Problem to solve: Within the data below, find the string "text" and return each line where it occurs.

Task material:
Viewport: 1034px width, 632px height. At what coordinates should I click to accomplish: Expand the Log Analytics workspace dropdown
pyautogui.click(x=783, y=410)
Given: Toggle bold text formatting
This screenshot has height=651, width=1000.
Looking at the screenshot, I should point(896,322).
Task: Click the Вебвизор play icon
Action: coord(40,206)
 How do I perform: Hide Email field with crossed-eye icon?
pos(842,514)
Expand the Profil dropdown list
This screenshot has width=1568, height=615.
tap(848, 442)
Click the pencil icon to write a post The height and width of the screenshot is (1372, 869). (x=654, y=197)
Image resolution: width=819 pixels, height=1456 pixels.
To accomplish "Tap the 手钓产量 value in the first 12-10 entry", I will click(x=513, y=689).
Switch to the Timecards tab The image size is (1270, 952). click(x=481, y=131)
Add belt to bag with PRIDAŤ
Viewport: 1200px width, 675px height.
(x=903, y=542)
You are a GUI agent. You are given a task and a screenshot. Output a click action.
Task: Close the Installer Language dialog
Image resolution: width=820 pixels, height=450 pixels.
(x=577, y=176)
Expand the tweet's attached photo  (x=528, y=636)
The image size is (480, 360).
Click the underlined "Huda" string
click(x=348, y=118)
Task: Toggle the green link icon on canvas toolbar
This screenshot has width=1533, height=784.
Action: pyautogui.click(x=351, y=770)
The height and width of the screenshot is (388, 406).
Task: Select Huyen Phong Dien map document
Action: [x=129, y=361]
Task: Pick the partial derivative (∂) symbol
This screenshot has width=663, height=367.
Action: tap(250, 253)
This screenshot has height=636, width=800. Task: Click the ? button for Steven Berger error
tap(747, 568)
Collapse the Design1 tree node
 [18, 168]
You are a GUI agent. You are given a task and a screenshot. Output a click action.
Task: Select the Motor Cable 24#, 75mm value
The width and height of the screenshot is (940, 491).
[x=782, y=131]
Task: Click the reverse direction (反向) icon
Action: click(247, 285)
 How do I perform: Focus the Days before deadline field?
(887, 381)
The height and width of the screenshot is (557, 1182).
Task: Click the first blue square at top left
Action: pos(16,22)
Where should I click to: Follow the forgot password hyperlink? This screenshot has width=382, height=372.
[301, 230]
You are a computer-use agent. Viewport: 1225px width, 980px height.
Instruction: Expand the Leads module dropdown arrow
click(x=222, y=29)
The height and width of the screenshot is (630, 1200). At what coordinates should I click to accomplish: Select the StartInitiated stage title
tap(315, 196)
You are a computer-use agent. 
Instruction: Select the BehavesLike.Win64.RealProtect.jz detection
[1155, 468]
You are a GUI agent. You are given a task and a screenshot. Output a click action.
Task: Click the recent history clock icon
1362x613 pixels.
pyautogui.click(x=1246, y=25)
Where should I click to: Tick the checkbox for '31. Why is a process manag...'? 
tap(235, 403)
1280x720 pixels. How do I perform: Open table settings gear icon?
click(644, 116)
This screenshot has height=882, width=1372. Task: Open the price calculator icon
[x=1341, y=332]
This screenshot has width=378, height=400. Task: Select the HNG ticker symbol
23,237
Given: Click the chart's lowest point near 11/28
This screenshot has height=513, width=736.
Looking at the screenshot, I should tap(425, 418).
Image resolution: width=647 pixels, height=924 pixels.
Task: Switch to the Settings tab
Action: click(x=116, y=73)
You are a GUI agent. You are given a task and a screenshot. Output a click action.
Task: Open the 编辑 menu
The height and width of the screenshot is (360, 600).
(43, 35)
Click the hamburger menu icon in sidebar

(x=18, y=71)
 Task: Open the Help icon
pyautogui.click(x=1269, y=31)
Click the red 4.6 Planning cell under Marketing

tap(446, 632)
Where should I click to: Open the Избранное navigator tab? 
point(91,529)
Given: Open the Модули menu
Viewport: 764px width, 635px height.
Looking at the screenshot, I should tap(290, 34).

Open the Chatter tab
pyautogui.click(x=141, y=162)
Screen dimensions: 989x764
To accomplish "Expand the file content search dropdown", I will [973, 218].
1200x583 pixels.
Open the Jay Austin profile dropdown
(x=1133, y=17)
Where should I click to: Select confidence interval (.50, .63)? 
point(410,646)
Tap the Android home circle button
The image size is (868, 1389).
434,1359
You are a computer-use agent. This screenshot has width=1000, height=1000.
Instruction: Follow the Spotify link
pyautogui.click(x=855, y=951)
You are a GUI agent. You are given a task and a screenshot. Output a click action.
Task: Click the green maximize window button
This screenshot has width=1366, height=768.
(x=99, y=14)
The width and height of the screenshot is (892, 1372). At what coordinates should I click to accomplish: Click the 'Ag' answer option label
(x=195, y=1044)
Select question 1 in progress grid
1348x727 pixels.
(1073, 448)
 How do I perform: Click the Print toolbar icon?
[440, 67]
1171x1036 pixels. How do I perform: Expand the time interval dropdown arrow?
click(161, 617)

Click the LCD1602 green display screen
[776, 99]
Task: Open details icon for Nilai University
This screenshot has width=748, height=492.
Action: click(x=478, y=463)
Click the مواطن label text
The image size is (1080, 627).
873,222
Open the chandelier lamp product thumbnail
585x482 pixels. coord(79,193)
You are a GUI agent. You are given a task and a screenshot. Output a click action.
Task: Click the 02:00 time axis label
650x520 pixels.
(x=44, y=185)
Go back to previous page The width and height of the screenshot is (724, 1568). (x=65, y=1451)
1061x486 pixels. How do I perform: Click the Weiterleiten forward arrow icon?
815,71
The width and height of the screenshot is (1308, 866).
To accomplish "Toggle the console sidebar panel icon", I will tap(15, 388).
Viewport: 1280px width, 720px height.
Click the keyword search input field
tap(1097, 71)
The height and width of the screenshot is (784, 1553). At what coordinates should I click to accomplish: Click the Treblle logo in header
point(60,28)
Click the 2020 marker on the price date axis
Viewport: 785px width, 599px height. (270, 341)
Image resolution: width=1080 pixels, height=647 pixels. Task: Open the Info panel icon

Response to the task:
Given: Toggle bold text formatting
Click the مواطن label text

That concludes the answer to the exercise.